* _Problem details_:
Your response should consist of the records, reproduced exactly.

+++++

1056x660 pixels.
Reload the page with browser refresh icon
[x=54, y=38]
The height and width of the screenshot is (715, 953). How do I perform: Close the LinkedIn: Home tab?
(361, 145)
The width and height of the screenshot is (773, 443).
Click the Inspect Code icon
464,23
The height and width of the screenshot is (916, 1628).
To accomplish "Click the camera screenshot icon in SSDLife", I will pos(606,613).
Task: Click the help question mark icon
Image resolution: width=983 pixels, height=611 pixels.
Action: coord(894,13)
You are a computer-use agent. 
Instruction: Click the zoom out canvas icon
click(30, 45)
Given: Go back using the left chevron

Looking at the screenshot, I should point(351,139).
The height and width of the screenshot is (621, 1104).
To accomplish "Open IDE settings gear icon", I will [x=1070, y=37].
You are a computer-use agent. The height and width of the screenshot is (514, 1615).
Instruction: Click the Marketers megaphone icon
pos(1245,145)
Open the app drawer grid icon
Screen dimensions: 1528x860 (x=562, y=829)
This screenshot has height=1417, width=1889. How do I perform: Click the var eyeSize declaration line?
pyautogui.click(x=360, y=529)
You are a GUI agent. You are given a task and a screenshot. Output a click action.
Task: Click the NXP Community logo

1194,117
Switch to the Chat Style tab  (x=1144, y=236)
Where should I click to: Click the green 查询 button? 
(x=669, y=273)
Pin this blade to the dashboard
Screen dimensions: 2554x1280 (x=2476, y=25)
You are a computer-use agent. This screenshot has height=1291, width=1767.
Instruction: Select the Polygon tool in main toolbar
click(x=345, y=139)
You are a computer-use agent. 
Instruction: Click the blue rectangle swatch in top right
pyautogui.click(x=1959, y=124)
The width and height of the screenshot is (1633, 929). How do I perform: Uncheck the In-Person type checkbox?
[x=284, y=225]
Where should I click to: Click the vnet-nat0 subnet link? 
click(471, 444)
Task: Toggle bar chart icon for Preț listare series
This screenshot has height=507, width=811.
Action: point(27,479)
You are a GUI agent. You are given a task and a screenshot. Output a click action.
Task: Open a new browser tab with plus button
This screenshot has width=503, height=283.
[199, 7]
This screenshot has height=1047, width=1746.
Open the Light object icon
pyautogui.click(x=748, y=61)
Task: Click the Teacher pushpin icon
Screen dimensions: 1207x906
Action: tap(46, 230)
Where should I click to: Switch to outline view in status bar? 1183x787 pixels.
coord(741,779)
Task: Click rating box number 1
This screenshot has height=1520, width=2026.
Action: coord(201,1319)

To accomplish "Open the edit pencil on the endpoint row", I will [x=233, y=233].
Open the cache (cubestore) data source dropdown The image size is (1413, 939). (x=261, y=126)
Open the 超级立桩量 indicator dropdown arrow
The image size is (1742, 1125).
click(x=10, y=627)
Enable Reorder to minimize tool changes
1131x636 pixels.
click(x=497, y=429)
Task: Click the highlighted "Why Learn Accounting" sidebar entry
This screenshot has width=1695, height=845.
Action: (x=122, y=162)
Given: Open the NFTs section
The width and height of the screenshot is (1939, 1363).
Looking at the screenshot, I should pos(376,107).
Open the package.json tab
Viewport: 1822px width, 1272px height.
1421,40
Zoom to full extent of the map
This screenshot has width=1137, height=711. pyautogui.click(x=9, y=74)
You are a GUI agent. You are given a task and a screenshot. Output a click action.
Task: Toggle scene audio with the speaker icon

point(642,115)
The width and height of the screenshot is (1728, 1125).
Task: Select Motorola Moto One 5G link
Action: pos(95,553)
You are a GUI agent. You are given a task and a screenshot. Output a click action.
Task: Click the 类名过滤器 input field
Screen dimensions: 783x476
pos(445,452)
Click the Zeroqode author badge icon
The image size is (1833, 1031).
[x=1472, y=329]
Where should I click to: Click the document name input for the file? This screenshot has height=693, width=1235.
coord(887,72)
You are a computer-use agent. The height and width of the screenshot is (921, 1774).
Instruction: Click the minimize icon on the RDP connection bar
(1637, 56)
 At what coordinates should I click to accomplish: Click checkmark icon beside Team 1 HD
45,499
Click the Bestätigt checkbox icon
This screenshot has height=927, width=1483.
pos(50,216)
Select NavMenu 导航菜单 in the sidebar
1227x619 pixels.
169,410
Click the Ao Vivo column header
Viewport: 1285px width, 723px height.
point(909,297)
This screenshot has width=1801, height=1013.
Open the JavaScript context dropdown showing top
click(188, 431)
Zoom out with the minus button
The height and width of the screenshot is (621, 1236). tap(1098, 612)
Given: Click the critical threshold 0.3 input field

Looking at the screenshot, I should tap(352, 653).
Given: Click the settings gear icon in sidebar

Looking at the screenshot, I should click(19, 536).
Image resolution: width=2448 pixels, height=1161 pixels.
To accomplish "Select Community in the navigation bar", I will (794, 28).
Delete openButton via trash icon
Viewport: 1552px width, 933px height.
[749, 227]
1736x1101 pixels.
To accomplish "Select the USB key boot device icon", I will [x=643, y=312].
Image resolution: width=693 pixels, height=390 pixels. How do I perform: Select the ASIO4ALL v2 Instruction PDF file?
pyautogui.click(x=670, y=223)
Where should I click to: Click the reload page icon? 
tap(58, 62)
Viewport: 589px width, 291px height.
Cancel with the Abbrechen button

+++++

* _Task result_:
1056x660 pixels.
Reload the page with browser refresh icon
[x=54, y=38]
The height and width of the screenshot is (715, 953). How do I perform: Close the LinkedIn: Home tab?
(361, 145)
The width and height of the screenshot is (773, 443).
Click the Inspect Code icon
464,23
The height and width of the screenshot is (916, 1628).
To accomplish "Click the camera screenshot icon in SSDLife", I will pos(606,613).
Task: Click the help question mark icon
Image resolution: width=983 pixels, height=611 pixels.
Action: coord(894,13)
You are a computer-use agent. 
Instruction: Click the zoom out canvas icon
click(30, 45)
Given: Go back using the left chevron

Looking at the screenshot, I should point(351,139).
The height and width of the screenshot is (621, 1104).
To accomplish "Open IDE settings gear icon", I will [x=1070, y=37].
You are a computer-use agent. The height and width of the screenshot is (514, 1615).
Instruction: Click the Marketers megaphone icon
pos(1245,145)
Open the app drawer grid icon
Screen dimensions: 1528x860 (x=562, y=829)
This screenshot has height=1417, width=1889. How do I perform: Click the var eyeSize declaration line?
pyautogui.click(x=360, y=529)
You are a GUI agent. You are given a task and a screenshot. Output a click action.
Task: Click the NXP Community logo

1194,117
Switch to the Chat Style tab  (x=1144, y=236)
Where should I click to: Click the green 查询 button? 
(x=669, y=273)
Pin this blade to the dashboard
Screen dimensions: 2554x1280 (x=2476, y=25)
You are a computer-use agent. This screenshot has height=1291, width=1767.
Instruction: Select the Polygon tool in main toolbar
click(x=345, y=139)
You are a computer-use agent. 
Instruction: Click the blue rectangle swatch in top right
pyautogui.click(x=1959, y=124)
The width and height of the screenshot is (1633, 929). How do I perform: Uncheck the In-Person type checkbox?
[x=284, y=225]
Where should I click to: Click the vnet-nat0 subnet link? 
click(471, 444)
Task: Toggle bar chart icon for Preț listare series
This screenshot has height=507, width=811.
Action: point(27,479)
You are a GUI agent. You are given a task and a screenshot. Output a click action.
Task: Open a new browser tab with plus button
This screenshot has width=503, height=283.
[199, 7]
This screenshot has height=1047, width=1746.
Open the Light object icon
pyautogui.click(x=748, y=61)
Task: Click the Teacher pushpin icon
Screen dimensions: 1207x906
Action: tap(46, 230)
Where should I click to: Switch to outline view in status bar? 1183x787 pixels.
coord(741,779)
Task: Click rating box number 1
This screenshot has height=1520, width=2026.
Action: coord(201,1319)

To accomplish "Open the edit pencil on the endpoint row", I will [x=233, y=233].
Open the cache (cubestore) data source dropdown The image size is (1413, 939). (x=261, y=126)
Open the 超级立桩量 indicator dropdown arrow
The image size is (1742, 1125).
click(x=10, y=627)
Enable Reorder to minimize tool changes
1131x636 pixels.
click(x=497, y=429)
Task: Click the highlighted "Why Learn Accounting" sidebar entry
This screenshot has width=1695, height=845.
Action: (x=122, y=162)
Given: Open the NFTs section
The width and height of the screenshot is (1939, 1363).
Looking at the screenshot, I should pos(376,107).
Open the package.json tab
Viewport: 1822px width, 1272px height.
1421,40
Zoom to full extent of the map
This screenshot has width=1137, height=711. pyautogui.click(x=9, y=74)
You are a GUI agent. You are given a task and a screenshot. Output a click action.
Task: Toggle scene audio with the speaker icon

point(642,115)
The width and height of the screenshot is (1728, 1125).
Task: Select Motorola Moto One 5G link
Action: pos(95,553)
You are a GUI agent. You are given a task and a screenshot. Output a click action.
Task: Click the 类名过滤器 input field
Screen dimensions: 783x476
pos(445,452)
Click the Zeroqode author badge icon
The image size is (1833, 1031).
[x=1472, y=329]
Where should I click to: Click the document name input for the file? This screenshot has height=693, width=1235.
coord(887,72)
You are a computer-use agent. The height and width of the screenshot is (921, 1774).
Instruction: Click the minimize icon on the RDP connection bar
(1637, 56)
 At what coordinates should I click to accomplish: Click checkmark icon beside Team 1 HD
45,499
Click the Bestätigt checkbox icon
This screenshot has height=927, width=1483.
pos(50,216)
Select NavMenu 导航菜单 in the sidebar
1227x619 pixels.
169,410
Click the Ao Vivo column header
Viewport: 1285px width, 723px height.
point(909,297)
This screenshot has width=1801, height=1013.
Open the JavaScript context dropdown showing top
click(188, 431)
Zoom out with the minus button
The height and width of the screenshot is (621, 1236). tap(1098, 612)
Given: Click the critical threshold 0.3 input field

Looking at the screenshot, I should tap(352, 653).
Given: Click the settings gear icon in sidebar

Looking at the screenshot, I should click(19, 536).
Image resolution: width=2448 pixels, height=1161 pixels.
To accomplish "Select Community in the navigation bar", I will (794, 28).
Delete openButton via trash icon
Viewport: 1552px width, 933px height.
[749, 227]
1736x1101 pixels.
To accomplish "Select the USB key boot device icon", I will [x=643, y=312].
Image resolution: width=693 pixels, height=390 pixels. How do I perform: Select the ASIO4ALL v2 Instruction PDF file?
pyautogui.click(x=670, y=223)
Where should I click to: Click the reload page icon? 
tap(58, 62)
Viewport: 589px width, 291px height.
Cancel with the Abbrechen button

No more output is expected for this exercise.